在上一篇文章中主要寫了關於爬蟲過程的分析,下面是代碼的實現,完整代碼在:
https://github.com/pythonsite/spiderpython

items中的代碼主要是咱們要爬取的字段的定義

class UserItem(scrapy.Item):
    id = Field()
    name = Field()
    account_status = Field()
    allow_message= Field()
    answer_count = Field()
    articles_count = Field()
    avatar_hue = Field()
    avatar_url = Field()
    avatar_url_template = Field()
    badge = Field()
    business = Field()
    employments = Field()
    columns_count = Field()
    commercial_question_count = Field()
    cover_url = Field()
    description = Field()
    educations = Field()
    favorite_count = Field()
    favorited_count = Field()
    follower_count = Field()
    following_columns_count = Field()
    following_favlists_count = Field()
    following_question_count = Field()
    following_topic_count = Field()
    gender = Field()
    headline = Field()
    hosted_live_count = Field()
    is_active = Field()
    is_bind_sina = Field()
    is_blocked = Field()
    is_advertiser = Field()
    is_blocking = Field()
    is_followed = Field()
    is_following = Field()
    is_force_renamed = Field()
    is_privacy_protected = Field()
    locations = Field()
    is_org = Field()
    type = Field()
    url = Field()
    url_token = Field()
    user_type = Field()
    logs_count = Field()
    marked_answers_count = Field()
    marked_answers_text = Field()
    message_thread_token = Field()
    mutual_followees_count = Field()
    participated_live_count = Field()
    pins_count = Field()
    question_count = Field()
    show_sina_weibo = Field()
    thank_from_count = Field()
    thank_to_count = Field()
    thanked_count = Field()
    type = Field()
    vote_from_count = Field()
    vote_to_count = Field()
    voteup_count = Field()

這些字段的是在用戶詳細信息裏找到的,以下圖所示,這裏一共有58個字段,能夠詳細研究每一個字段表明的意思:git

關於spiders中爬蟲文件zhihu.py中的主要代碼

這段代碼是很是重要的,主要的處理邏輯其實都是在這裏github

class ZhihuSpider(scrapy.Spider):
    name = "zhihu"
    allowed_domains = ["www.zhihu.com"]
    start_urls = ['http://www.zhihu.com/']
    #這裏定義一個start_user存儲咱們找的大V帳號
    start_user = "excited-vczh"

    #這裏把查詢的參數單獨存儲爲user_query,user_url存儲的爲查詢用戶信息的url地址
    user_url = "https://www.zhihu.com/api/v4/members/{user}?include={include}"
    user_query = "locations,employments,gender,educations,business,voteup_count,thanked_Count,follower_count,following_count,cover_url,following_topic_count,following_question_count,following_favlists_count,following_columns_count,avatar_hue,answer_count,articles_count,pins_count,question_count,columns_count,commercial_question_count,favorite_count,favorited_count,logs_count,marked_answers_count,marked_answers_text,message_thread_token,account_status,is_active,is_bind_phone,is_force_renamed,is_bind_sina,is_privacy_protected,sina_weibo_url,sina_weibo_name,show_sina_weibo,is_blocking,is_blocked,is_following,is_followed,mutual_followees_count,vote_to_count,vote_from_count,thank_to_count,thank_from_count,thanked_count,description,hosted_live_count,participated_live_count,allow_message,industry_category,org_name,org_homepage,badge[?(type=best_answerer)].topics"

    #follows_url存儲的爲關注列表的url地址,fllows_query存儲的爲查詢參數。
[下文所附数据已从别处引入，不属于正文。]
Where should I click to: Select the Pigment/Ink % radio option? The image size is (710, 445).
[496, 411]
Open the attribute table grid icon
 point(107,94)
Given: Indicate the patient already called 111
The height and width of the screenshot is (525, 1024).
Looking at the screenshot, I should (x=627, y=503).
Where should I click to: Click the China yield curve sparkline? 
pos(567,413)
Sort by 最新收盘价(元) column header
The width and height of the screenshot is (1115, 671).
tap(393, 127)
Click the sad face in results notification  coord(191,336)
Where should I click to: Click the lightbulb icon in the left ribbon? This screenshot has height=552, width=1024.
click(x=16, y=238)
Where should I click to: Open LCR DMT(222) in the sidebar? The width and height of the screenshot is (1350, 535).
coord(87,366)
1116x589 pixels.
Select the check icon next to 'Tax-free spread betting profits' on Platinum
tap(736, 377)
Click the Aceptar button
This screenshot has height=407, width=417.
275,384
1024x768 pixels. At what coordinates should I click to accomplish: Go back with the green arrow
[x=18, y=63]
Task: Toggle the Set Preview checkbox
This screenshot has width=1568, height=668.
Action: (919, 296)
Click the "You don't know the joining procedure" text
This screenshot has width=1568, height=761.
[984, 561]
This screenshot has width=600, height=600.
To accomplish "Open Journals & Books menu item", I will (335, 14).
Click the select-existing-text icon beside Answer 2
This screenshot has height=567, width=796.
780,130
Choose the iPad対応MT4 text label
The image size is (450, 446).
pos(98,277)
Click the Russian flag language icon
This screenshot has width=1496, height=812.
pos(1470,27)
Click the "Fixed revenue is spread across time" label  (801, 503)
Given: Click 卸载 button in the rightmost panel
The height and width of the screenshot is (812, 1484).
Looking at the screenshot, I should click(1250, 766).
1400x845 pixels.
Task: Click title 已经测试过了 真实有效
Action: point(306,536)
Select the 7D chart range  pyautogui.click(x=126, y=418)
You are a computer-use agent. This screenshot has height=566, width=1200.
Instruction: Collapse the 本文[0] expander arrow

這裏涉及到offset和limit是關於翻頁的參數,0,20表示第一頁
    follows_url = "https://www.zhihu.com/api/v4/members/{user}/followees?include={include}&offset={offset}&limit={limit}"
    follows_query = "data%5B*%5D.answer_count%2Carticles_count%2Cgender%2Cfollower_count%2Cis_followed%2Cis_following%2Cbadge%5B%3F(type%3Dbest_answerer)%5D.topics"

    #followers_url是獲取粉絲列表信息的url地址,followers_query存儲的爲查詢參數。
    followers_url = "https://www.zhihu.com/api/v4/members/{user}/followers?include={include}&offset={offset}&limit={limit}"
    followers_query = "data%5B*%5D.answer_count%2Carticles_count%2Cgender%2Cfollower_count%2Cis_followed%2Cis_following%2Cbadge%5B%3F(type%3Dbest_answerer)%5D.topics"


    def start_requests(self):
        '''
        這裏重寫了start_requests方法,分別請求了用戶查詢的url和關注列表的查詢以及粉絲列表信息查詢
        :return:
        '''
        yield Request(self.user_url.format(user=self.start_user,include=self.user_query),callback=self.parse_user)
        yield Request(self.follows_url.format(user=self.start_user,include=self.follows_query,offset=0,limit=20),callback=self.parse_follows)
        yield Request(self.followers_url.format(user=self.start_user,include=self.followers_query,offset=0,limit=20),callback=self.parse_followers)

    def parse_user(self, response):
        '''
        由於返回的是json格式的數據,因此這裏直接經過json.loads獲取結果
        :param response:
        :return:
        '''
        result = json.loads(response.text)
        item = UserItem()
        #這裏循環判斷獲取的字段是否在本身定義的字段中,而後進行賦值
        for field in item.fields:
            if field in result.keys():
                item[field] = result.get(field)

        #這裏在返回item的同時返回Request請求,繼續遞歸拿關注用戶信息的用戶獲取他們的關注列表
        yield item
        yield Request(self.follows_url.format(user = result.get("url_token"),include=self.follows_query,offset=0,limit=20),callback=self.parse_follows)
        yield Request(self.followers_url.format(user = result.get("url_token"),include=self.followers_query,offset=0,limit=20),callback=self.parse_followers)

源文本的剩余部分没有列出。